Offiziell heißt es, Josef Stalin sei Georgier gewesen. Das stimmt in gewisser Weise auch. Er wurde als Josef Wissarionowitsch Dschugaschwili in Gori (Georgien) geboren. Seine Mutter war Ossetierin aus der kazarischen Region. Auf georgisch bedeutet die Namensendung “schwili” soviel wie “Kind” “Kind des”, oder “Sohn des”, so wie es in den nordischen Sprachen üblich ist wie zum Beispiel “Holgerson” (Sohn des Holger). Und “Dschugha” (Djuga) heißt auf georgisch “Jude” oder “jüdisch” (ებრაელი). Stalins richtiger Name Dschughaschwili heißt also “Sohn des Juden”. Russen ändern ihre Namen nicht, und Georgier ändern ihre Namen auch nicht. Juden aber ändern ihre Namen, wenn nötig dauernd.

Stalins Mutter hieß Ekaterina und besorgte den Haushalt von David Papisnedow, bei dem es sich um einen wohlhabenden Juden im Ort handelte. Papisnedow war Stalins richtiger Vater, wurde damals berichtet. Stalin empfing Papisnedow später sehr oft im Kreml. Genosse Papisnedow wurde auch öfters von Nikolai Przhewalski besucht. Auch Przhewalski gilt als möglicher Vater von Stalin, auch er war Jude. Natürlich ist es nach jüdischem Gesetz zutreffend, dass das Kind eines Juden und einer Nichtjüdin kein Jude ist. Nur wer eine jüdische Mutter hat, ist Jude. Dennoch gibt es eine Linie zur jüdischen Herkunft Stalins, auch wenn nur der Vater Jude war. Wobei nicht bewiesen ist, dass Stalins Mutter keine Jüdin war.

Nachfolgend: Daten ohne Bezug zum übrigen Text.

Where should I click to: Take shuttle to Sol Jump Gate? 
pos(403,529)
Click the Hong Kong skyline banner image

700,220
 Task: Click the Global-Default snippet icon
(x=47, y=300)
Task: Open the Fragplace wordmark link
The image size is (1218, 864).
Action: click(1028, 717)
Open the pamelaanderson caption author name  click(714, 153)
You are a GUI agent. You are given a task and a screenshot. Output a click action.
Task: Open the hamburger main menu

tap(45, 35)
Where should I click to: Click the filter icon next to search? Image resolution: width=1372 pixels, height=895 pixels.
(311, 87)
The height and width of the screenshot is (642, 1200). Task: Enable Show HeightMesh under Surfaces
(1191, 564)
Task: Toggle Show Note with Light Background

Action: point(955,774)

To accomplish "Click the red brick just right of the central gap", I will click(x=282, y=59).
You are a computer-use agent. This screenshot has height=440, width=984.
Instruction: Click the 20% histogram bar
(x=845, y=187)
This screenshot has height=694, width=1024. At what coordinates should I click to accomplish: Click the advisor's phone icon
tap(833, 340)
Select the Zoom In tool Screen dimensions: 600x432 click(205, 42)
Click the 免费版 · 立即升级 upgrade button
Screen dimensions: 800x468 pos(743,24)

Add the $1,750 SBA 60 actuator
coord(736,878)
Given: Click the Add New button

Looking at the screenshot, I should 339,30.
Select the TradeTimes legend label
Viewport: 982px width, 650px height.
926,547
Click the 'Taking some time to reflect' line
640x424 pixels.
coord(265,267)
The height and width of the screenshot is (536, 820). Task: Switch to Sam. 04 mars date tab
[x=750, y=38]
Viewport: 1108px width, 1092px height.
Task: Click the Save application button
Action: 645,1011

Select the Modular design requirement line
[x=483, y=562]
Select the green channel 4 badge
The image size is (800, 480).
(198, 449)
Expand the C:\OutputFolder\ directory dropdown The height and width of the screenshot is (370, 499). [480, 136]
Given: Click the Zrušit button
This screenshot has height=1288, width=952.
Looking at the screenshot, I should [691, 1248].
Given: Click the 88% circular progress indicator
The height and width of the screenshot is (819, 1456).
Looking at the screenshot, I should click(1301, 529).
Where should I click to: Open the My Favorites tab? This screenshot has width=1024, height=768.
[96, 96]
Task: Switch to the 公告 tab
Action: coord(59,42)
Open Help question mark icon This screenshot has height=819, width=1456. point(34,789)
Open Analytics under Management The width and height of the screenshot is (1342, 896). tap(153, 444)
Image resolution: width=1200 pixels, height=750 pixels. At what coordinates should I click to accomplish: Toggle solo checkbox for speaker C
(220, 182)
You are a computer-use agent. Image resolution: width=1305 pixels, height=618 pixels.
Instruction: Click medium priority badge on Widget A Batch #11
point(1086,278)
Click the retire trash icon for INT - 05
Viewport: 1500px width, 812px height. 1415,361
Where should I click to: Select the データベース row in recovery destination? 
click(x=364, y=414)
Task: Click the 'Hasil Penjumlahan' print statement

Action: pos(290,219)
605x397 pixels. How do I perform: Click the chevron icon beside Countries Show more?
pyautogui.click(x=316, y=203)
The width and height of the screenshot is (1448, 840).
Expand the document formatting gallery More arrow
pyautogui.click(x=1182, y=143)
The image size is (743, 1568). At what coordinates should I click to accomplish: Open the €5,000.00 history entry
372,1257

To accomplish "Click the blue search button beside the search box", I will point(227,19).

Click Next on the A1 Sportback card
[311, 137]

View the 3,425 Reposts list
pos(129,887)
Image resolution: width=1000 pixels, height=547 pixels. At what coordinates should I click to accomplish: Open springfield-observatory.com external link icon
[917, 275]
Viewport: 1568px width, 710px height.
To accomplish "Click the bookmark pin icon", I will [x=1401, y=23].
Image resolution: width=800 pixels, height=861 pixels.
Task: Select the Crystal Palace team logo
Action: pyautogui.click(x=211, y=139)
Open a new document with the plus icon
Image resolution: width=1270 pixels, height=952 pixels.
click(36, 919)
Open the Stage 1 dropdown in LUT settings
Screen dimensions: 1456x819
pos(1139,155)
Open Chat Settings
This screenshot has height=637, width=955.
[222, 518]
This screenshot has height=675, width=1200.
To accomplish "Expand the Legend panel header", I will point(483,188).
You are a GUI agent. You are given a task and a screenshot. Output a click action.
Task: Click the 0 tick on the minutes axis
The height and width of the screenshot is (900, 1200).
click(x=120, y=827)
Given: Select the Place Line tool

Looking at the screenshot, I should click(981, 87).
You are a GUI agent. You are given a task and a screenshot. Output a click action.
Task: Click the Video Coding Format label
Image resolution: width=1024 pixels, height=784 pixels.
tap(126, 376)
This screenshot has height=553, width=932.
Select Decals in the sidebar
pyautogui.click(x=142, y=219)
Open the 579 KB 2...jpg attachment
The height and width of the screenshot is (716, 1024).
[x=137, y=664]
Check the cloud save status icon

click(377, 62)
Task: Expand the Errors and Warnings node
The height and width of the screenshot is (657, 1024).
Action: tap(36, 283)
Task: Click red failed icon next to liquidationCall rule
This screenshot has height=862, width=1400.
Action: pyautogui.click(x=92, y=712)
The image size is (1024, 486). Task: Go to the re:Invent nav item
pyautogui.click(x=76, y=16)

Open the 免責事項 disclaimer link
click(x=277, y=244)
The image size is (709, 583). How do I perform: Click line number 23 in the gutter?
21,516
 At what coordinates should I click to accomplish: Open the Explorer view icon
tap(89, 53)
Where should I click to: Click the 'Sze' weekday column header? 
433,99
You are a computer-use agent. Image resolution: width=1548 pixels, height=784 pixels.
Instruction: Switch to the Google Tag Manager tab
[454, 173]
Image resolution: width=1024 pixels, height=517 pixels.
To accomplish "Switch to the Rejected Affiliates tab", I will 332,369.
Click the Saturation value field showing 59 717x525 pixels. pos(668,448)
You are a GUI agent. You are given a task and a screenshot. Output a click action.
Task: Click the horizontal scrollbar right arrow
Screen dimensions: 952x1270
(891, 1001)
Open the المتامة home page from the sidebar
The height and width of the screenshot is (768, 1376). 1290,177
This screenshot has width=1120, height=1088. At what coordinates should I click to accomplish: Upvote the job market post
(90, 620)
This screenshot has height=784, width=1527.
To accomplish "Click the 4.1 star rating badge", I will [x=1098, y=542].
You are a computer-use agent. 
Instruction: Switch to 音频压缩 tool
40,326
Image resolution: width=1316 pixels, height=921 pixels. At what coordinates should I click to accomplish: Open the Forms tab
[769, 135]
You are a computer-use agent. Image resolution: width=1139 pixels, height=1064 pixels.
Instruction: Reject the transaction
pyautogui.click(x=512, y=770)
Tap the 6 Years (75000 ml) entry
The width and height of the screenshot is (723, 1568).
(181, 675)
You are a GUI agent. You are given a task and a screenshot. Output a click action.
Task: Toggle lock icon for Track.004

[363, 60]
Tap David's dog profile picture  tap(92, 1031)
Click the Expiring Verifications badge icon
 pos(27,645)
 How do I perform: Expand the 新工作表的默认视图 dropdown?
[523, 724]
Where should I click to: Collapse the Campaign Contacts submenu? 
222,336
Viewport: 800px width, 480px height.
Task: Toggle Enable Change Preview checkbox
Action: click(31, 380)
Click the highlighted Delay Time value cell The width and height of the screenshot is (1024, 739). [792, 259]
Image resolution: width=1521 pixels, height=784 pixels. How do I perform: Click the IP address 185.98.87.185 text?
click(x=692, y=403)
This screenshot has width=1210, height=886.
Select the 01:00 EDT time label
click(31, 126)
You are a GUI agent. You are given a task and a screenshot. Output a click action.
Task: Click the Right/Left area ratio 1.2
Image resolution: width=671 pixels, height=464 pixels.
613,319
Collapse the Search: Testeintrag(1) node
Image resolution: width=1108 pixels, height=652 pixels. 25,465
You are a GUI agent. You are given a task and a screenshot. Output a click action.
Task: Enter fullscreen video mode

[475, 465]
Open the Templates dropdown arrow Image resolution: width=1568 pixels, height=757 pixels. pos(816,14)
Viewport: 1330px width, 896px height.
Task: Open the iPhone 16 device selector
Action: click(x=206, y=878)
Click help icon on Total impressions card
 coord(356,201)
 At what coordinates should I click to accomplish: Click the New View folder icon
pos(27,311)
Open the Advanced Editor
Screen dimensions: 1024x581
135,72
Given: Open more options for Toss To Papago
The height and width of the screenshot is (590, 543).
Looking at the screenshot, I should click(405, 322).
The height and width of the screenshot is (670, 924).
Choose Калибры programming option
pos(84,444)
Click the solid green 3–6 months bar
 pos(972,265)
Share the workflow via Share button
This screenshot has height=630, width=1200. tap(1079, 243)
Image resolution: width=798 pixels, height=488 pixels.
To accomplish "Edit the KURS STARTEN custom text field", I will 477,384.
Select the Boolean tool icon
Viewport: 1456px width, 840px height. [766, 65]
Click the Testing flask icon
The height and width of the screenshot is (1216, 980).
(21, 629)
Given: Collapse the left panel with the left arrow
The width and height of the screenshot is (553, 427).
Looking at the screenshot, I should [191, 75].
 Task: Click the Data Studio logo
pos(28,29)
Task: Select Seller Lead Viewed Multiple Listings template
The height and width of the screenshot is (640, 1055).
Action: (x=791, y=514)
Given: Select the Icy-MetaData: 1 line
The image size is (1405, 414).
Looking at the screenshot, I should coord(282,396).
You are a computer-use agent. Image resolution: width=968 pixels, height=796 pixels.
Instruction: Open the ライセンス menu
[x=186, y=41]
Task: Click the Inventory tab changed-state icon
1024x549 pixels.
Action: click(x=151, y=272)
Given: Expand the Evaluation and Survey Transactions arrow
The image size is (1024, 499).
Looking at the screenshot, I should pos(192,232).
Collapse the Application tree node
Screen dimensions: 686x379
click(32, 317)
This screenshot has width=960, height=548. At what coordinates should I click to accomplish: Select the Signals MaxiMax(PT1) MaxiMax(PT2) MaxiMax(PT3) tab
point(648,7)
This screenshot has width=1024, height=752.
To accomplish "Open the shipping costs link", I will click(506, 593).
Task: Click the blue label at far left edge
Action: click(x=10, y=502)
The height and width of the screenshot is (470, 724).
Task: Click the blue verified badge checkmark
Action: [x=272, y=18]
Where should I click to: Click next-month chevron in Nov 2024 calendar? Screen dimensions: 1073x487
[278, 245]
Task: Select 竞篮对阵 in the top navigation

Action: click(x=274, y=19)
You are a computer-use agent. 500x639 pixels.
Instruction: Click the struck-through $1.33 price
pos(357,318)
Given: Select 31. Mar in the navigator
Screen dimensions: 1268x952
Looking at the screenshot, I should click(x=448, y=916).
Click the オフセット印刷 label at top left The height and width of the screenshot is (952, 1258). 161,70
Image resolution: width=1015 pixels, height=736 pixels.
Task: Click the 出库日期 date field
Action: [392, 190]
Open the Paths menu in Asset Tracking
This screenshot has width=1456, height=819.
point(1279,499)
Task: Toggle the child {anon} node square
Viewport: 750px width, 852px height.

Josef Stalins richtiger Namer lautete also “Josef Judensohn”. Verschwiegen wird auch, dass sein voller Name Josef David Dschughaschwili lautete, ein typisch jüdischer Name. Während der Mordrevolution in Russland nannte sich Stalin sogar “Kochba”. Kochba hieß der jüdische Führer des dritten Aufstandes gegen Rom (132-135).

Stalins Ehefrauen:

Stalins erste Frau hieß Ekaterina Swanidze, die ihm Sohn Jacob gebar. Seine zweite Frau hies Kadya Allewija, die für ihn Sohn Vassili und Tochter Swetlana auf die Welt brachte. Seine zweite Frau starb unter mysteriösen Umständen. Entweder beging sie Selbstmord, oder wurde von Stalin umgebracht. Stalins dritte Ehefrau hieß Rosa Kaganowitsch, die Schwester des jüdischen Massenmörders Lazar Kaganowitsch, der in Stalins Diensten stand.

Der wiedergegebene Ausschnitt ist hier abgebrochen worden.